--- DATASET EXTRACT Enclosed Below ---

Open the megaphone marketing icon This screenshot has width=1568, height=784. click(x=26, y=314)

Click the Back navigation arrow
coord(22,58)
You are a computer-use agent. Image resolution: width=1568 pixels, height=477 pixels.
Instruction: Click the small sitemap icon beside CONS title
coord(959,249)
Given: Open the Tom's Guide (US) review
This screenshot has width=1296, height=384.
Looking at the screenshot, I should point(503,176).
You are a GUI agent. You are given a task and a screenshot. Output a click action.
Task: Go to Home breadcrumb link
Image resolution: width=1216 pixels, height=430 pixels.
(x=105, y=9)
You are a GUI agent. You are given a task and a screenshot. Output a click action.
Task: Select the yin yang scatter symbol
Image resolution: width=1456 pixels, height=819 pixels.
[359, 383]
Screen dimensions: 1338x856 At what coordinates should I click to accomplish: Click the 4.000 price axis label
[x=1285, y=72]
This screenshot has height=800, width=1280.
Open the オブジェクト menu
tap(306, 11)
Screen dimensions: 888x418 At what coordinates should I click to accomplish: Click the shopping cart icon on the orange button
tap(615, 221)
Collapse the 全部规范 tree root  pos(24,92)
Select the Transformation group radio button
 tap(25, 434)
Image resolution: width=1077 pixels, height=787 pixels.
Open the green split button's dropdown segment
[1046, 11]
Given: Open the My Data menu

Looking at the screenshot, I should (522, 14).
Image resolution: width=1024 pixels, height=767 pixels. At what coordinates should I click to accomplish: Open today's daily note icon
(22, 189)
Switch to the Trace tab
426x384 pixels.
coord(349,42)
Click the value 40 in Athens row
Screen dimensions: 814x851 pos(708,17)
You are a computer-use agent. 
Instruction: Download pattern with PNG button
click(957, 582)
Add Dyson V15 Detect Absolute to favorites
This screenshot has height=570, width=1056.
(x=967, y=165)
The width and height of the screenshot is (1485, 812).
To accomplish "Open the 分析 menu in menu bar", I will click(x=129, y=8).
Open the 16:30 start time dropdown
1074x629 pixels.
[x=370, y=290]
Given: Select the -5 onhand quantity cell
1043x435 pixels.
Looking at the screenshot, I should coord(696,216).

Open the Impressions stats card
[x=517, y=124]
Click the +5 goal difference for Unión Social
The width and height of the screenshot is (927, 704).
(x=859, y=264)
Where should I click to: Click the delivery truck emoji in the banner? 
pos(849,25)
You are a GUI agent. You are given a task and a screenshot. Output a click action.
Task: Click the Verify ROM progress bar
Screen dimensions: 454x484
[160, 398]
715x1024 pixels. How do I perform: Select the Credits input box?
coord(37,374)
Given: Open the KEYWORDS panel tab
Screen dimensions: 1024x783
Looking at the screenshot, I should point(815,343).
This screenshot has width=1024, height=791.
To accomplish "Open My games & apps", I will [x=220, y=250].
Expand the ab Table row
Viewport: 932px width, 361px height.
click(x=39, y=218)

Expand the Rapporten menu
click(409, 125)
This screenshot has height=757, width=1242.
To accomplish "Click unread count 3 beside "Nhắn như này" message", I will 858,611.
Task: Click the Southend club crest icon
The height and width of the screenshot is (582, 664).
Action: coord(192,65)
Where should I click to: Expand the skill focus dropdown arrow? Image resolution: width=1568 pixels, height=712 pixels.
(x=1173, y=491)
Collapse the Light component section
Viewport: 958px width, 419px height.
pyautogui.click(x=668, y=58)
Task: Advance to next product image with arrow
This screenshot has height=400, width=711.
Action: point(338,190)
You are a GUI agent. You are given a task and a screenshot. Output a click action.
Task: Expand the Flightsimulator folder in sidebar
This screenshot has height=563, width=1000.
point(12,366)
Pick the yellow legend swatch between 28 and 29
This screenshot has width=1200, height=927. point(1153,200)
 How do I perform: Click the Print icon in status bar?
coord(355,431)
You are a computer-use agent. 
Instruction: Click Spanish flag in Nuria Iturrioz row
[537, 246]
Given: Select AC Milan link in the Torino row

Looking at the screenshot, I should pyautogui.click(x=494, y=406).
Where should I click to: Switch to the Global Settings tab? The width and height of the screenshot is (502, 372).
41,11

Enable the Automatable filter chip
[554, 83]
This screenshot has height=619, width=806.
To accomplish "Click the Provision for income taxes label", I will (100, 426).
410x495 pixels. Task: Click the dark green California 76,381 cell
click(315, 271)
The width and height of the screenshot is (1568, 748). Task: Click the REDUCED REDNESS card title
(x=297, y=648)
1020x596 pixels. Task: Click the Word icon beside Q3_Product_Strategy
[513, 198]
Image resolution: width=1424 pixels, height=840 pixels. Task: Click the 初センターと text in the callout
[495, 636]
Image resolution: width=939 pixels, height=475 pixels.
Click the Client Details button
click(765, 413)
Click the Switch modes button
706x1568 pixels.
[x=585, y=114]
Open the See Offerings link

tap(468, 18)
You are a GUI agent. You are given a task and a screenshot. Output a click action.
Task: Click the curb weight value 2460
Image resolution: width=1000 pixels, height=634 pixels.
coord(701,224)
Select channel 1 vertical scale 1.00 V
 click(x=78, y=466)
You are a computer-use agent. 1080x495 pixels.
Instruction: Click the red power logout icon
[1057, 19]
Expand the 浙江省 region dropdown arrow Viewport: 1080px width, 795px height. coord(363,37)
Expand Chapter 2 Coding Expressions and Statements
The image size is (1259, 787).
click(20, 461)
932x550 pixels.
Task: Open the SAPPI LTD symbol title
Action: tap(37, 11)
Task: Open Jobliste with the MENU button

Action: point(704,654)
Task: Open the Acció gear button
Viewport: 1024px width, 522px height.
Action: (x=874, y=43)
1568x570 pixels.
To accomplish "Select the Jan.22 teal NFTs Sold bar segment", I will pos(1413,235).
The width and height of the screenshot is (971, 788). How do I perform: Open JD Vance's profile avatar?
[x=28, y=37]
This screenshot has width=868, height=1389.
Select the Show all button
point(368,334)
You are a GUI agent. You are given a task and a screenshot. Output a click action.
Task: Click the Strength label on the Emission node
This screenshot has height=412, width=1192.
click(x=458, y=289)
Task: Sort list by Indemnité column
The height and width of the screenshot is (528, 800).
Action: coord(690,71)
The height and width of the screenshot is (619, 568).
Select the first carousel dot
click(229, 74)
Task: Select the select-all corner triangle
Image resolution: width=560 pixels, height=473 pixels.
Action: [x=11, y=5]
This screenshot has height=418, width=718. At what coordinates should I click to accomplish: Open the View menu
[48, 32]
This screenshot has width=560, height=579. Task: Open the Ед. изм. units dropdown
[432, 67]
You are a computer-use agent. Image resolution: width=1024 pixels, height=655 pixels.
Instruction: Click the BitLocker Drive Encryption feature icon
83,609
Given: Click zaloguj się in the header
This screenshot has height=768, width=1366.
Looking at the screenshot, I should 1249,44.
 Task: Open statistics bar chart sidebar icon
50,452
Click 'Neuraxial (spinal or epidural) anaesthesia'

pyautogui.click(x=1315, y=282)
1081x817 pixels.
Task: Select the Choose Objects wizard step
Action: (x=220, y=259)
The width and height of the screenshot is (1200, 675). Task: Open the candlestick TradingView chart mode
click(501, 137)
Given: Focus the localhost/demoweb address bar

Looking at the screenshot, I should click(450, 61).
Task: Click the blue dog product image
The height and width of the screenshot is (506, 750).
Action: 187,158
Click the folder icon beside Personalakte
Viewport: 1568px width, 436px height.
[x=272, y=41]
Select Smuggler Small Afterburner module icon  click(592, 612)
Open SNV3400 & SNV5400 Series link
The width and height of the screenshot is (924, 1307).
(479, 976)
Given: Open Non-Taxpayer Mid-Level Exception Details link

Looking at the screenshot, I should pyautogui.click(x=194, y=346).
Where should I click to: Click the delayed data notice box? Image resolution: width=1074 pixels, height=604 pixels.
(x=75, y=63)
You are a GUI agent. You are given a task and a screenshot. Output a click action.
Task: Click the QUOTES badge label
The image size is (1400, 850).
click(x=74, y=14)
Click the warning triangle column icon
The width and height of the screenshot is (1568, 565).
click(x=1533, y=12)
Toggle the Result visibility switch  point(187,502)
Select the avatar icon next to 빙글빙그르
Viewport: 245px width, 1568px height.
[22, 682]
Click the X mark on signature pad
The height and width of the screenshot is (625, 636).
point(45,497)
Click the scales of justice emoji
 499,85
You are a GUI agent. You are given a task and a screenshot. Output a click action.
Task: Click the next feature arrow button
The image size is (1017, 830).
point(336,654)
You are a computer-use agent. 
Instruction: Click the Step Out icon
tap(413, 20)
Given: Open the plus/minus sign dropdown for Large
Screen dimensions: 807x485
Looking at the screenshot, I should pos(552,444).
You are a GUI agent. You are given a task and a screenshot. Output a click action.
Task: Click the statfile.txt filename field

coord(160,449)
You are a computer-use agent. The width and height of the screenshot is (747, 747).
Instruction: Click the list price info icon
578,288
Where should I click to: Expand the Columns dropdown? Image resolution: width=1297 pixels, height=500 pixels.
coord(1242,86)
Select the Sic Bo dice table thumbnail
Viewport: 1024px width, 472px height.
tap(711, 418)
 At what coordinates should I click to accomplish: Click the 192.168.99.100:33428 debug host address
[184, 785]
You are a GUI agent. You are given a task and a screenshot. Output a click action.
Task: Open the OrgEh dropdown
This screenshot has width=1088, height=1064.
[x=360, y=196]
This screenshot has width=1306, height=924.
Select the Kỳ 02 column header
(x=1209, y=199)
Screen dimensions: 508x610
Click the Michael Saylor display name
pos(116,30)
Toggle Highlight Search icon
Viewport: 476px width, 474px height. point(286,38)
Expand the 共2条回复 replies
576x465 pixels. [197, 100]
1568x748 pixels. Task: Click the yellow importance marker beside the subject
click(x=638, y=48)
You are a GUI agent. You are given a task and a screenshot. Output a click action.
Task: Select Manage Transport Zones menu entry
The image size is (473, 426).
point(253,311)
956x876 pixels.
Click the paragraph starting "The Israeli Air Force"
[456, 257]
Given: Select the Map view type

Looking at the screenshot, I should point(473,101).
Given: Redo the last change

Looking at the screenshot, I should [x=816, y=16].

--- End of Enclosed DATASET EXTRACT ---

▸ **EXERCISE OBJECTIVE**
Here the output must be the lines above from the line with "The width and height of the screenshot is (971, 788)." to the line with "Task: Select the select-all corner triangle", both included, duplicated word for word and nothing else.

▸ **RESPONSE FOR THIS EXERCISE**
The width and height of the screenshot is (971, 788). How do I perform: Open JD Vance's profile avatar?
[x=28, y=37]
This screenshot has width=868, height=1389.
Select the Show all button
point(368,334)
You are a GUI agent. You are given a task and a screenshot. Output a click action.
Task: Click the Strength label on the Emission node
This screenshot has height=412, width=1192.
click(x=458, y=289)
Task: Sort list by Indemnité column
The height and width of the screenshot is (528, 800).
Action: coord(690,71)
The height and width of the screenshot is (619, 568).
Select the first carousel dot
click(229, 74)
Task: Select the select-all corner triangle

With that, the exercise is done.